### Extracted entries
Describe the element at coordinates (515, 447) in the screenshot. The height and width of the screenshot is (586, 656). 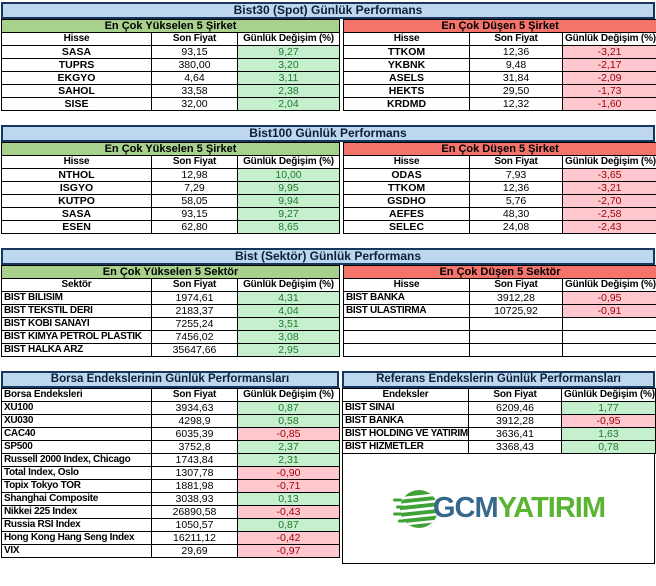
I see `price-cell: 3368,43` at that location.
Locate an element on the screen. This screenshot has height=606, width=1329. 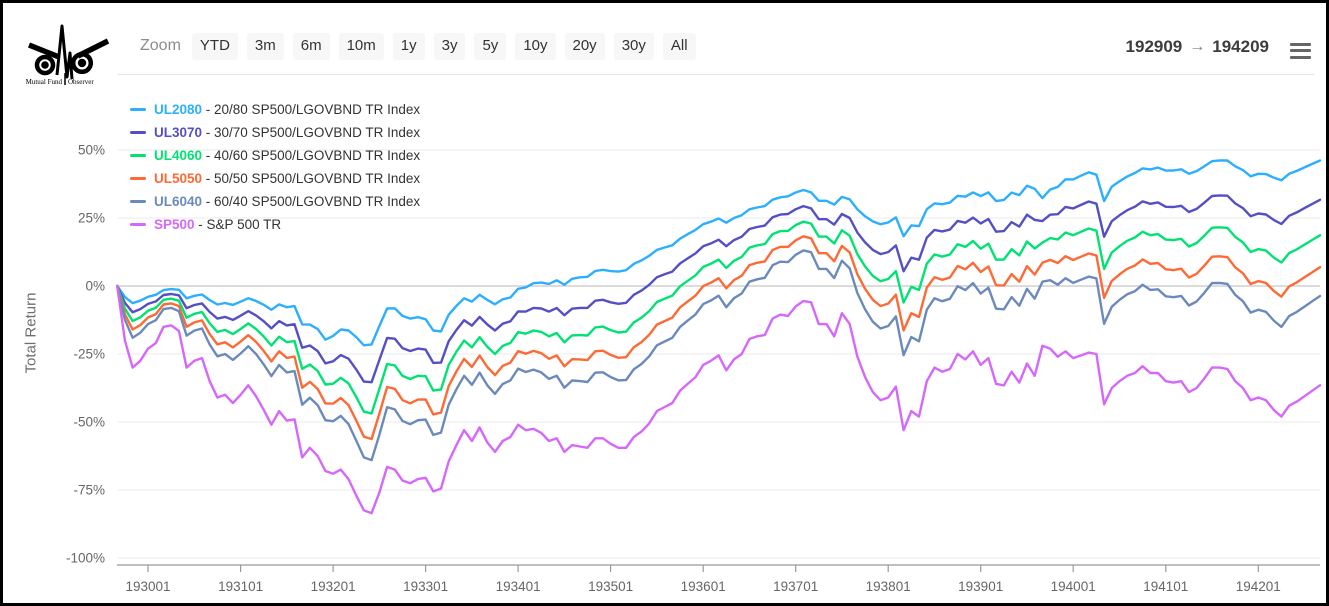
zoom-button-all: All is located at coordinates (679, 46).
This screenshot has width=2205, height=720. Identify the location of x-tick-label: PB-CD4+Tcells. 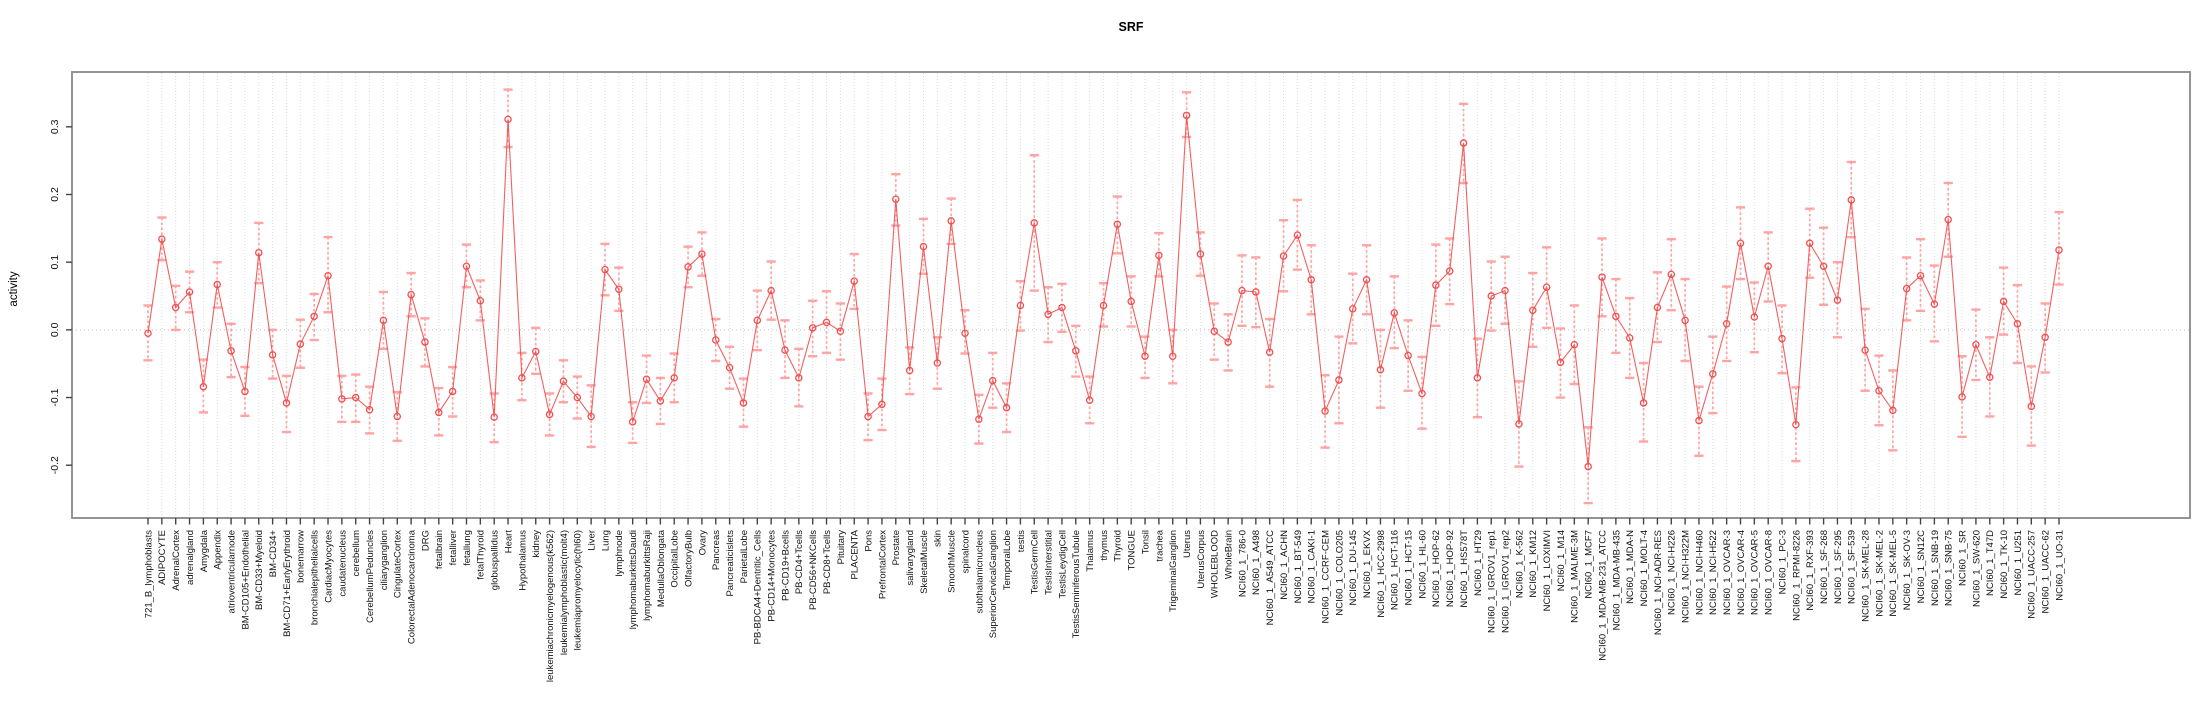
(800, 562).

### What you should do
Please reproduce every item above word for word, but leave out the pictures.

### Reply
Describe the element at coordinates (515, 447) in the screenshot. The height and width of the screenshot is (586, 656). 
I see `price-cell: 3368,43` at that location.
Locate an element on the screen. This screenshot has height=606, width=1329. 
zoom-button-all: All is located at coordinates (679, 46).
This screenshot has width=2205, height=720. Identify the location of x-tick-label: PB-CD4+Tcells. 
(800, 562).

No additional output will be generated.